Nope. I just had this idea one day. “Why don’t I just start filming everything?” There are so many interesting things around me every day. I recorded every day for three months—hours of footage using a private account on a popular app, and it automatically saved to my phone. I don’t even know how I got the idea. It just came to me.

What’s your attitude towards the music industry now? It seems there’s way less money in the industry now, so it’s like, these days to make a living you have to get a sync, or go viral on TikTok. I find it really alienating.

That’s the one thing I’m not really stoked on, the social media thing. I’m trying to do what I can with it while still being true to myself, but I don’t really like social media strategy. It’s pretty toxic. It would be cool to be on a major label, be a one-hit wonder. I would be so happy if I didn’t have to look at my social media data analytics, or hear the words “content creator” ever again. But I know everything ebbs and flows. I’ve been in the industry for almost 20 years now, so I know it’ll come and it’ll go.
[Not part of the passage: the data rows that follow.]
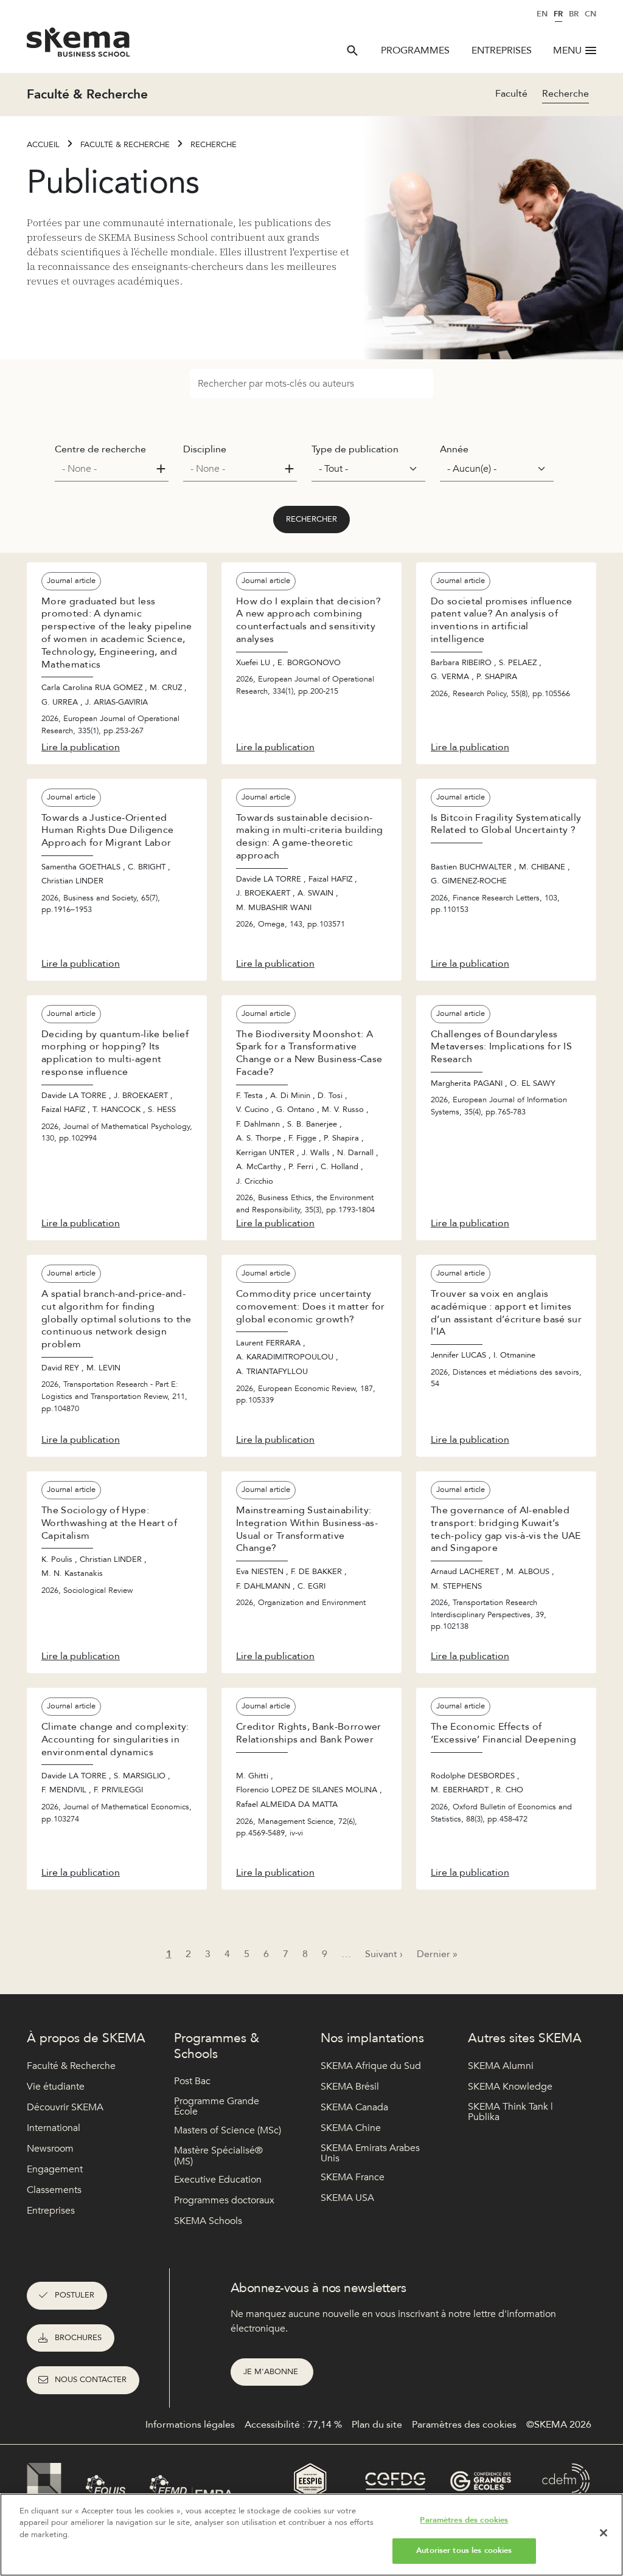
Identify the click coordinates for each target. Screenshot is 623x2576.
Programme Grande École (216, 2107)
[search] (352, 50)
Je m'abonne (272, 2371)
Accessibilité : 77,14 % (293, 2424)
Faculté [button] (511, 93)
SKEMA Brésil (350, 2086)
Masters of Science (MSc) (227, 2130)
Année (454, 449)
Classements (54, 2190)
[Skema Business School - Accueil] (79, 45)
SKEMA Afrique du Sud (371, 2066)
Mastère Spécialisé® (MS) (218, 2156)
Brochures (78, 2337)
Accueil (43, 144)
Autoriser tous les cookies (464, 2550)
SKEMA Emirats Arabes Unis (370, 2154)
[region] (311, 2534)
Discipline (204, 449)
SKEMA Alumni (501, 2066)
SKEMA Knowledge (510, 2086)
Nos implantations (372, 2038)
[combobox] (112, 469)
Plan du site (377, 2424)
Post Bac (192, 2081)
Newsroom (50, 2148)
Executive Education (218, 2179)
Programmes (415, 50)
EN (542, 14)
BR (574, 14)
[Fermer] (603, 2532)
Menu (567, 50)
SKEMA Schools (208, 2221)
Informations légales (190, 2424)
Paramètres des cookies (464, 2520)
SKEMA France (353, 2177)
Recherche (213, 144)
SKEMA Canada (354, 2107)
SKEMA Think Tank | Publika (510, 2112)
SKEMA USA (347, 2198)
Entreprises (502, 50)
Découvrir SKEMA (65, 2107)
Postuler (74, 2295)
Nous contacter (91, 2379)
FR (558, 14)
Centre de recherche (100, 449)
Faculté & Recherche (125, 144)
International (53, 2128)
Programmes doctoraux (224, 2200)
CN (590, 14)
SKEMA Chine (351, 2128)
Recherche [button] (565, 93)
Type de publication (355, 449)
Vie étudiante (56, 2086)
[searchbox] (106, 468)
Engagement (55, 2169)
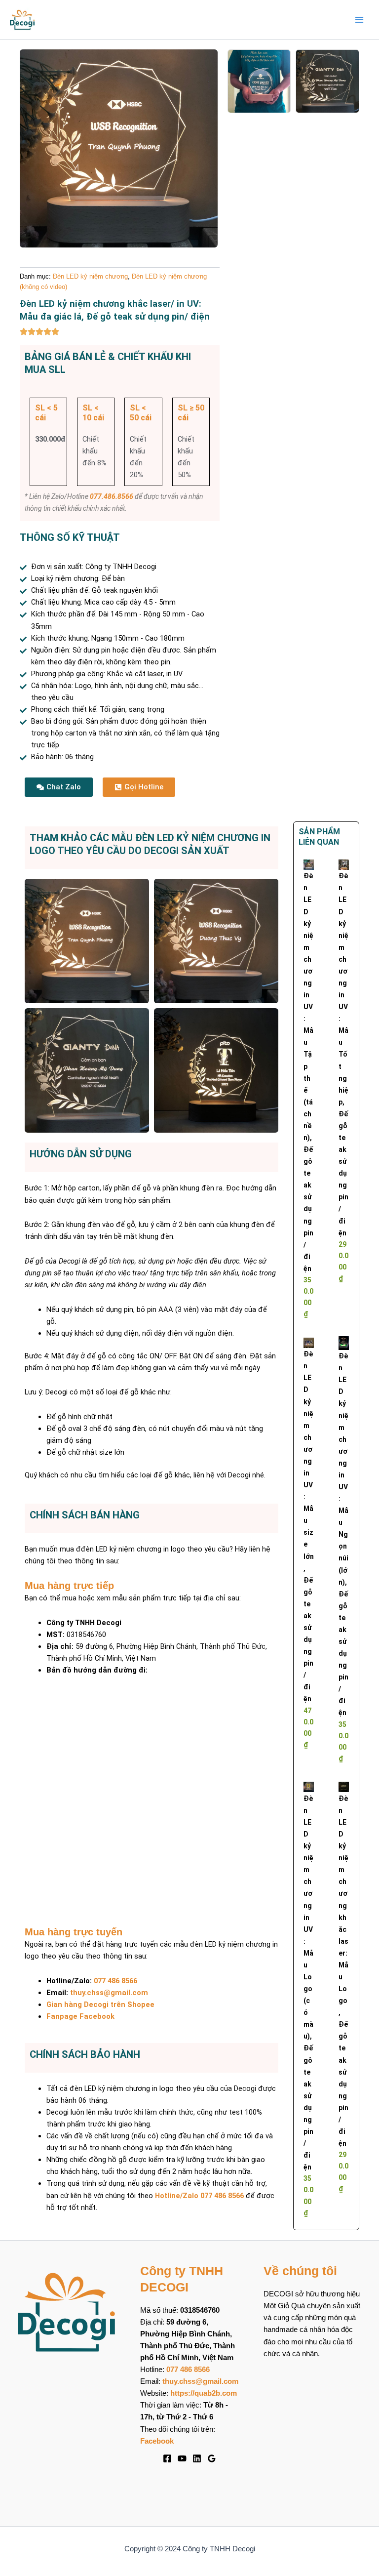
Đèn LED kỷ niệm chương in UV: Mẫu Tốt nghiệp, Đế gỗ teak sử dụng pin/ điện (343, 1054)
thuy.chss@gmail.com (109, 1992)
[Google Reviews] (211, 2458)
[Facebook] (167, 2458)
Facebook (157, 2441)
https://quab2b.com (203, 2393)
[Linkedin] (196, 2458)
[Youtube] (182, 2458)
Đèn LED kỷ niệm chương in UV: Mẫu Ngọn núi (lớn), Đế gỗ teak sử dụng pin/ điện (343, 1534)
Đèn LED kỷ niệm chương (90, 276)
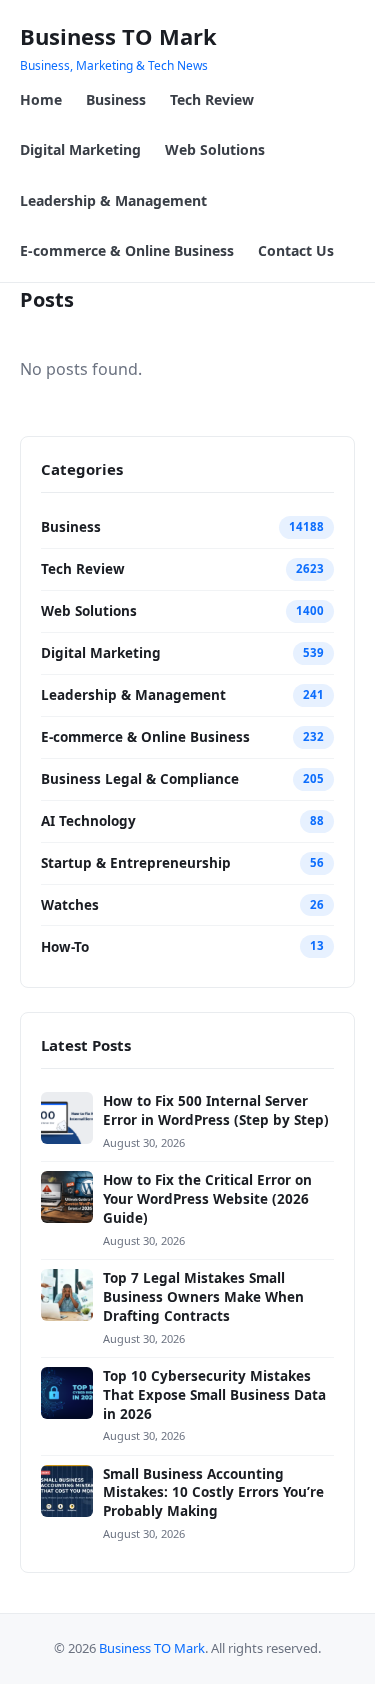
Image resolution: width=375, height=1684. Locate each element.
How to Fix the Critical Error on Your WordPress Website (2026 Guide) (207, 1199)
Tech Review (212, 99)
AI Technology (88, 821)
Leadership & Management (113, 200)
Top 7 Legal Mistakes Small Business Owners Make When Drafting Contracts (203, 1297)
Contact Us (296, 250)
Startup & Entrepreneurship (136, 863)
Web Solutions (215, 149)
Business (116, 99)
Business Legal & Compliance (140, 779)
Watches (70, 905)
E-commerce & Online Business (127, 250)
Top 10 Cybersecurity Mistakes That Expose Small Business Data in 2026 (214, 1395)
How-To (65, 947)
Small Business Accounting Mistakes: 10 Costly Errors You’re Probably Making (213, 1493)
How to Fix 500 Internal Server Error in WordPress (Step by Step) (216, 1110)
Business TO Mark (118, 36)
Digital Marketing (80, 149)
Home (41, 99)
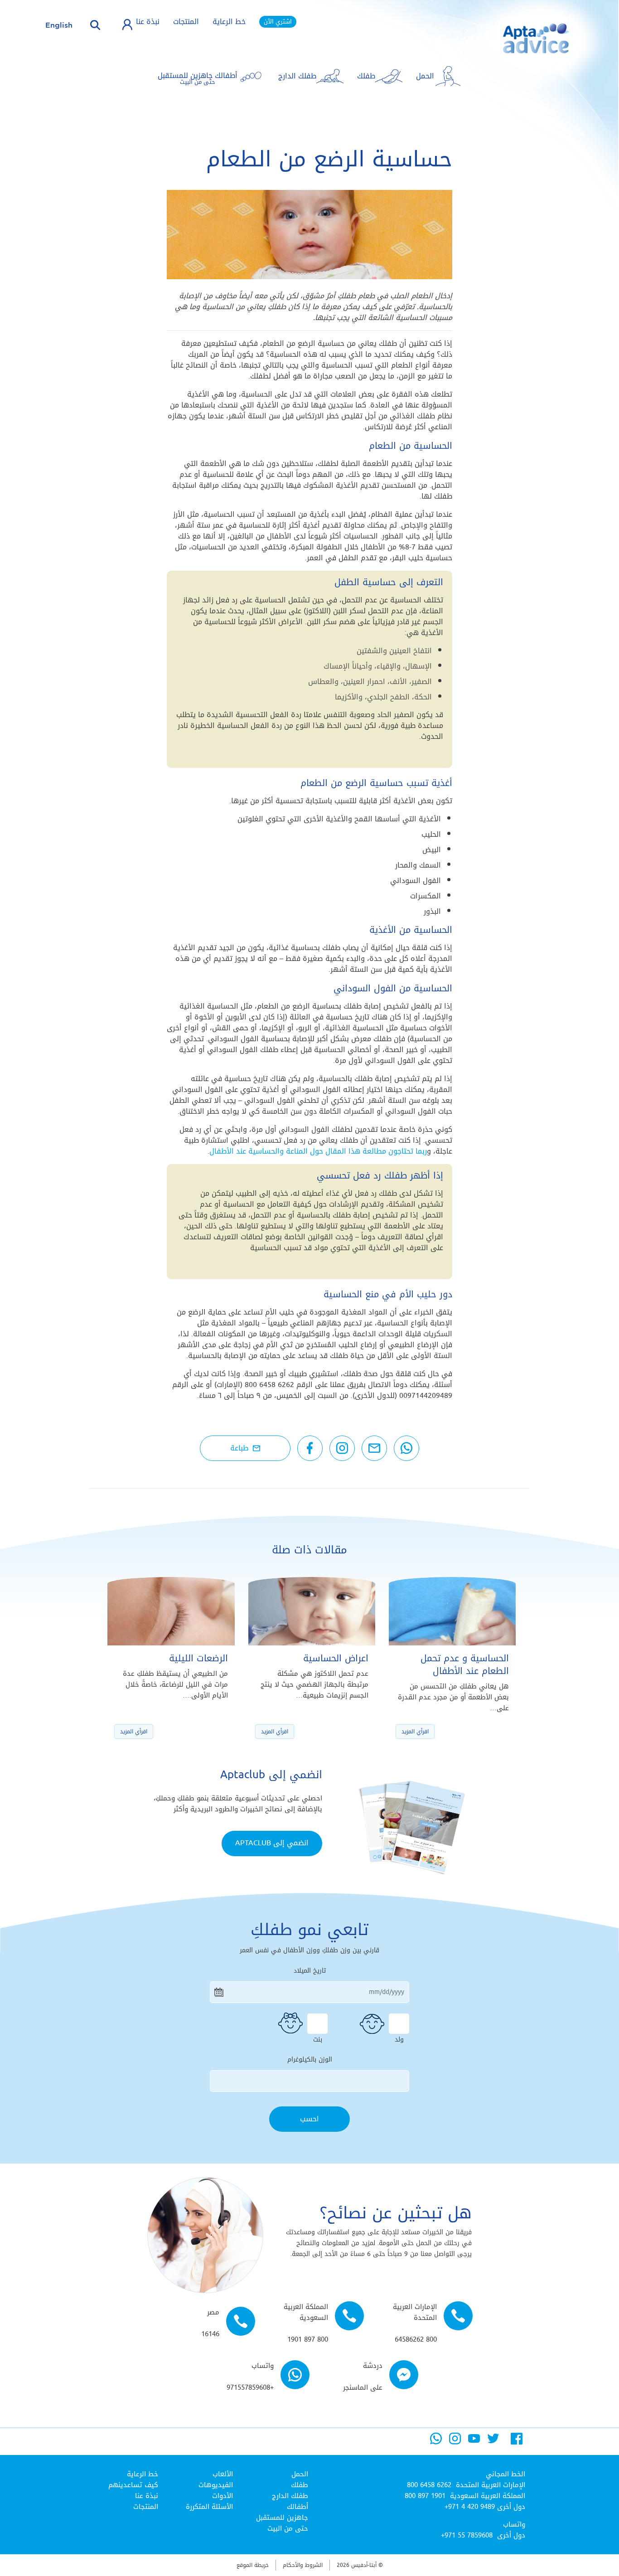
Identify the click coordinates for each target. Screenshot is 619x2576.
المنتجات (186, 21)
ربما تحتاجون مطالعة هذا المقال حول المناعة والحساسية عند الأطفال (318, 1151)
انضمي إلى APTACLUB (272, 1843)
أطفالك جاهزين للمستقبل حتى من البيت (282, 2517)
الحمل (299, 2474)
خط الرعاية (229, 21)
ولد (399, 2038)
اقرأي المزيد (415, 1732)
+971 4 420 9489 (470, 2506)
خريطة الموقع (253, 2565)
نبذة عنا (148, 21)
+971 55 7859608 (467, 2535)
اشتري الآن (278, 21)
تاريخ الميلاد (310, 1970)
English (59, 25)
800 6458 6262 (429, 2485)
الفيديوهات (215, 2485)
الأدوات (222, 2495)
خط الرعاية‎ (142, 2474)
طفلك (299, 2485)
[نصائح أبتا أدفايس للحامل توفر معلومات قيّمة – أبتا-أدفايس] (522, 45)
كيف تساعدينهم (133, 2485)
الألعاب (223, 2474)
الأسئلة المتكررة (209, 2506)
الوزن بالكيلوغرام (309, 2059)
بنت (317, 2038)
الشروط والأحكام (303, 2565)
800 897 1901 (425, 2495)
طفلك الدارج (290, 2495)
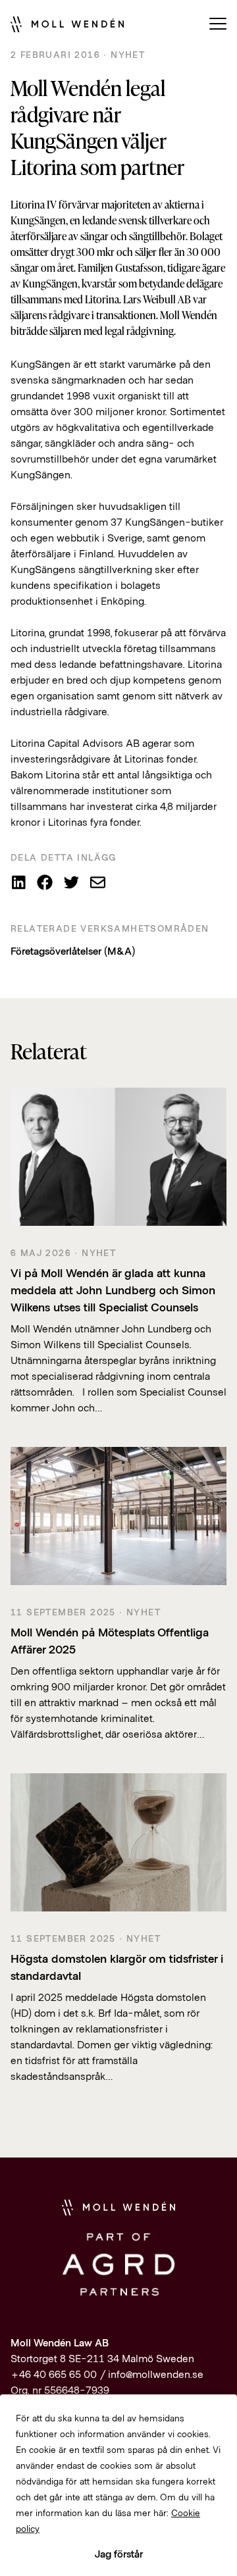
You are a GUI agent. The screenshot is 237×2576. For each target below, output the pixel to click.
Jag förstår (119, 2553)
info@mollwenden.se (155, 2373)
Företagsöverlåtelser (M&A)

Like, do you have to put what you had for dinner on TikTok to sell a record?

I had this weird A.I. make this reel for me as a joke, I found it so ridiculous I had to post it. You never know, maybe I’ll get better at ‘making content.’ You never know what life has in store.

The final question I wanted to ask was about the future: How was the first show with Dylan?

It was really sweet. It was our first time playing as a duo, on stage. I’m looking forward to doing it more. I’m also looking into buying an RV right now, to tour in. Maybe one day I’ll have kids and take them to all the National Parks my parents took me to in the same RV. Sometime soon I’ll do a full band tour for Sweetheart. It’s to be determined where and when that’ll happen.

Are you going to make another new solo album? You’re playing some Babies shows again…

There aren’t any plans for the Babies to record, but that could change. There’s always the possibility of a new Vivian Girls album, but we don’t know when. It’s not happening tomorrow but it will happen at some point. Dylan and I have been talking about a second record. A part of me wants to move to Richmond, get a part time job and work on music with Dylan. It sounds like a good life to me.